Thread: Best way to get all different values in a column

Best way to get all different values in a column

From
Date:
Ok, since my question got no answer on the general list, I'm reposting
it here since this list seems in fact better suited to it.

Does anyone here know what  is  the most efficient way to  list all
different values of a given column with low cardinality ?  For instance
I have a table with columns DAY, NAME, ID, etc.  The table is updated
about each week with thousands of records with the same (current) date.
Now I would like to list all values for DAY, only if possible without
scanning all the table each time I submit the request.

I can think of:

Solution 1: SELECT DAY FROM TABLE GROUP BY DAY;

Solution 2: SELECT DISTINCT DAY FROM TABLE;

(BTW why do those two yield such different performances, the later being
seemingly *much* slower than the former  ?)

Solution 3: Improve performance through an index scan by using DAY as
the first element of the PK,  (PRIMARY KEY (DAY, ID) ), although DAY has
a low cardinality ?

Solution 4: Create a separate index on column DAY ?

Solution 5: Use some kind of view / stored procedure that would be
precomputed when TABLE is updated or cached when called for the first
time ? Does something like that exist ?

Solution 6: Store the values in a separate table, recreated each time
TABLE is updated.

This looks to me as a very common problem. Is there an obvious / best /
standard solution there ? What would be the expected performance of the
different solutions above ? (I guess some are probably non-sense)

Thank you all !
Christian


Re: Best way to get all different values in a column

From
mark@mark.mielke.cc
Date:
On Fri, Oct 14, 2005 at 06:02:56PM +0200, ext-christian.roche@nokia.com wrote:
> Does anyone here know what  is  the most efficient way to  list all
> different values of a given column with low cardinality ?  For instance
> I have a table with columns DAY, NAME, ID, etc.  The table is updated
> about each week with thousands of records with the same (current) date.
> Now I would like to list all values for DAY, only if possible without
> scanning all the table each time I submit the request.
> I can think of:
> ...
> Solution 6: Store the values in a separate table, recreated each time
> TABLE is updated.

I've found a variant on 6 to work well for this problem domain.
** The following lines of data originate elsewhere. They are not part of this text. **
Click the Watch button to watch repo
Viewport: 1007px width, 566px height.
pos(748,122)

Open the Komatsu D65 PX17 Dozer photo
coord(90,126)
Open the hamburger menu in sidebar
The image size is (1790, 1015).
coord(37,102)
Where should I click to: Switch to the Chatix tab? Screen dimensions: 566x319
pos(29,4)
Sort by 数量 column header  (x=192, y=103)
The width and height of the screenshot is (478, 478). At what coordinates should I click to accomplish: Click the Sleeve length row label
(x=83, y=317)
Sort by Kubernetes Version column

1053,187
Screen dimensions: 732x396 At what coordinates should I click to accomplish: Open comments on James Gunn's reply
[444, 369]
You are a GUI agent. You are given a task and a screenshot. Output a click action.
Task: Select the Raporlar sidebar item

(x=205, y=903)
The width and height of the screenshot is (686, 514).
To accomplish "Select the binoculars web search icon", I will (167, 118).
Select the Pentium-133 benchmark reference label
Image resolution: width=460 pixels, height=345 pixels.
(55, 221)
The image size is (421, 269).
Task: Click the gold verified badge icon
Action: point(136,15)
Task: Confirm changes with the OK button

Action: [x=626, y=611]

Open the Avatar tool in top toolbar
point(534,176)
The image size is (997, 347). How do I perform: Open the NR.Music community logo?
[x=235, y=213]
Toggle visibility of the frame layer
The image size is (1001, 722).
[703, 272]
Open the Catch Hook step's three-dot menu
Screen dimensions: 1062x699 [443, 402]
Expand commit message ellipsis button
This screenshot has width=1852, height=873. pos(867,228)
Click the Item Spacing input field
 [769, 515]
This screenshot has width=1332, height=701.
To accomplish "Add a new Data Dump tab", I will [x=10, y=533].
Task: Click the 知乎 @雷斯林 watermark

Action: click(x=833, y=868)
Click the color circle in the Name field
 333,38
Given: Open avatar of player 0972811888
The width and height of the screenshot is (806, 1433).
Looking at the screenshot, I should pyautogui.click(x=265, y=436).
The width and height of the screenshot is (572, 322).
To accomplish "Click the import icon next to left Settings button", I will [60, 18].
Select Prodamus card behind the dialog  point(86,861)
Why not insert into the separate table, when you insert into the table?
Either as a trigger, or in your application.

Cheers,
mark

--
mark@mielke.cc / markm@ncf.ca / markm@nortel.com     __________________________
.  .  _  ._  . .   .__    .  . ._. .__ .   . . .__  | Neighbourhood Coder
|\/| |_| |_| |/    |_     |\/|  |  |_  |   |/  |_   |
|  | | | | \ | \   |__ .  |  | .|. |__ |__ | \ |__  | Ottawa, Ontario, Canada

  One ring to rule them all, one ring to find them, one ring to bring them all
                       and in the darkness bind them...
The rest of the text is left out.